▶ What the exercise asks: All of the entries are to be written out again verbatim.

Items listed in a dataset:
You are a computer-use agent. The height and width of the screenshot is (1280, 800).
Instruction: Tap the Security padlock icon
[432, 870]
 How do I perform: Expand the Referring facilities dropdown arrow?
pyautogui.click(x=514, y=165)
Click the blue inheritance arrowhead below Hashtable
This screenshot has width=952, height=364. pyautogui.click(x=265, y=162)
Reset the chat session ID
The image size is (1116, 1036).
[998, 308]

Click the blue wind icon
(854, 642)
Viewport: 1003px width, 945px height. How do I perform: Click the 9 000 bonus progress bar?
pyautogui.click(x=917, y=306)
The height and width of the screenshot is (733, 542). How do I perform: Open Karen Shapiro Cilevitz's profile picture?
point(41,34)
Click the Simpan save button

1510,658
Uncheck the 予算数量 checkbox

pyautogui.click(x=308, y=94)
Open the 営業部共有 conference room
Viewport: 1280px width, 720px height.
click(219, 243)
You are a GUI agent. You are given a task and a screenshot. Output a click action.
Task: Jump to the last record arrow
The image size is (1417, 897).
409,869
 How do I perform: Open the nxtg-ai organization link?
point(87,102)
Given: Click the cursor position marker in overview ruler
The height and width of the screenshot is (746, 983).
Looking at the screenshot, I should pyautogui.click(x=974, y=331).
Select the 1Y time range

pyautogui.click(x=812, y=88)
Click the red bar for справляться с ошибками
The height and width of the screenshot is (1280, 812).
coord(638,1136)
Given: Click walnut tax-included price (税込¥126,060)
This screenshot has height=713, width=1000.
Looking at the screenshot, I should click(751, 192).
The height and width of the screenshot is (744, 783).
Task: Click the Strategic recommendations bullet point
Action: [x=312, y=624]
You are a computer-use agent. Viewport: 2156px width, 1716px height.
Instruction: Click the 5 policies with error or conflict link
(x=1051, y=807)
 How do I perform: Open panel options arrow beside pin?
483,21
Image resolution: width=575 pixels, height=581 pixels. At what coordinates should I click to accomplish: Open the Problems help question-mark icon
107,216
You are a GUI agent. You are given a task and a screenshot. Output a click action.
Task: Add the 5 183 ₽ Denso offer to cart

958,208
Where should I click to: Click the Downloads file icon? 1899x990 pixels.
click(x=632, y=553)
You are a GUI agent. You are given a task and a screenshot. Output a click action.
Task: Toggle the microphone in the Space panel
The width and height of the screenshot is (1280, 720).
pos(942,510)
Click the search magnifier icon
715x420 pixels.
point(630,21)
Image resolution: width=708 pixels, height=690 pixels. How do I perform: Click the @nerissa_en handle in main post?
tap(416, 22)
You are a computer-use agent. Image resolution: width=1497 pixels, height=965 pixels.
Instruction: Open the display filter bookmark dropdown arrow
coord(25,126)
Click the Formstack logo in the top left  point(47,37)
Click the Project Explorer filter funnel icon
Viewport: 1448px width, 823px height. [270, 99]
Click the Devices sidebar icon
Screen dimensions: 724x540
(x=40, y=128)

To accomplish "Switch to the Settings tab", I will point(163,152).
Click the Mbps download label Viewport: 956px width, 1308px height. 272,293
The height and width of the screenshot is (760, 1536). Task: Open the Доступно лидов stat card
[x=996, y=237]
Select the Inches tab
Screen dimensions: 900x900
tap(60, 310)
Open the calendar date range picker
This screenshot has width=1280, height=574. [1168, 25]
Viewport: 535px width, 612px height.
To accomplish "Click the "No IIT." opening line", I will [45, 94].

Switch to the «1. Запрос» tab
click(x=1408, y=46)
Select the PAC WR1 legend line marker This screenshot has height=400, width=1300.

▶ Response to this exercise:
You are a computer-use agent. The height and width of the screenshot is (1280, 800).
Instruction: Tap the Security padlock icon
[432, 870]
 How do I perform: Expand the Referring facilities dropdown arrow?
pyautogui.click(x=514, y=165)
Click the blue inheritance arrowhead below Hashtable
This screenshot has width=952, height=364. pyautogui.click(x=265, y=162)
Reset the chat session ID
The image size is (1116, 1036).
[998, 308]

Click the blue wind icon
(854, 642)
Viewport: 1003px width, 945px height. How do I perform: Click the 9 000 bonus progress bar?
pyautogui.click(x=917, y=306)
The height and width of the screenshot is (733, 542). How do I perform: Open Karen Shapiro Cilevitz's profile picture?
point(41,34)
Click the Simpan save button

1510,658
Uncheck the 予算数量 checkbox

pyautogui.click(x=308, y=94)
Open the 営業部共有 conference room
Viewport: 1280px width, 720px height.
click(219, 243)
You are a GUI agent. You are given a task and a screenshot. Output a click action.
Task: Jump to the last record arrow
The image size is (1417, 897).
409,869
 How do I perform: Open the nxtg-ai organization link?
point(87,102)
Given: Click the cursor position marker in overview ruler
The height and width of the screenshot is (746, 983).
Looking at the screenshot, I should pyautogui.click(x=974, y=331).
Select the 1Y time range

pyautogui.click(x=812, y=88)
Click the red bar for справляться с ошибками
The height and width of the screenshot is (1280, 812).
coord(638,1136)
Given: Click walnut tax-included price (税込¥126,060)
This screenshot has height=713, width=1000.
Looking at the screenshot, I should click(751, 192).
The height and width of the screenshot is (744, 783).
Task: Click the Strategic recommendations bullet point
Action: [x=312, y=624]
You are a computer-use agent. Viewport: 2156px width, 1716px height.
Instruction: Click the 5 policies with error or conflict link
(x=1051, y=807)
 How do I perform: Open panel options arrow beside pin?
483,21
Image resolution: width=575 pixels, height=581 pixels. At what coordinates should I click to accomplish: Open the Problems help question-mark icon
107,216
You are a GUI agent. You are given a task and a screenshot. Output a click action.
Task: Add the 5 183 ₽ Denso offer to cart

958,208
Where should I click to: Click the Downloads file icon? 1899x990 pixels.
click(x=632, y=553)
You are a GUI agent. You are given a task and a screenshot. Output a click action.
Task: Toggle the microphone in the Space panel
The width and height of the screenshot is (1280, 720).
pos(942,510)
Click the search magnifier icon
715x420 pixels.
point(630,21)
Image resolution: width=708 pixels, height=690 pixels. How do I perform: Click the @nerissa_en handle in main post?
tap(416, 22)
You are a computer-use agent. Image resolution: width=1497 pixels, height=965 pixels.
Instruction: Open the display filter bookmark dropdown arrow
coord(25,126)
Click the Formstack logo in the top left  point(47,37)
Click the Project Explorer filter funnel icon
Viewport: 1448px width, 823px height. [270, 99]
Click the Devices sidebar icon
Screen dimensions: 724x540
(x=40, y=128)

To accomplish "Switch to the Settings tab", I will point(163,152).
Click the Mbps download label Viewport: 956px width, 1308px height. 272,293
The height and width of the screenshot is (760, 1536). Task: Open the Доступно лидов stat card
[x=996, y=237]
Select the Inches tab
Screen dimensions: 900x900
tap(60, 310)
Open the calendar date range picker
This screenshot has width=1280, height=574. [1168, 25]
Viewport: 535px width, 612px height.
To accomplish "Click the "No IIT." opening line", I will [45, 94].

Switch to the «1. Запрос» tab
click(x=1408, y=46)
Select the PAC WR1 legend line marker This screenshot has height=400, width=1300.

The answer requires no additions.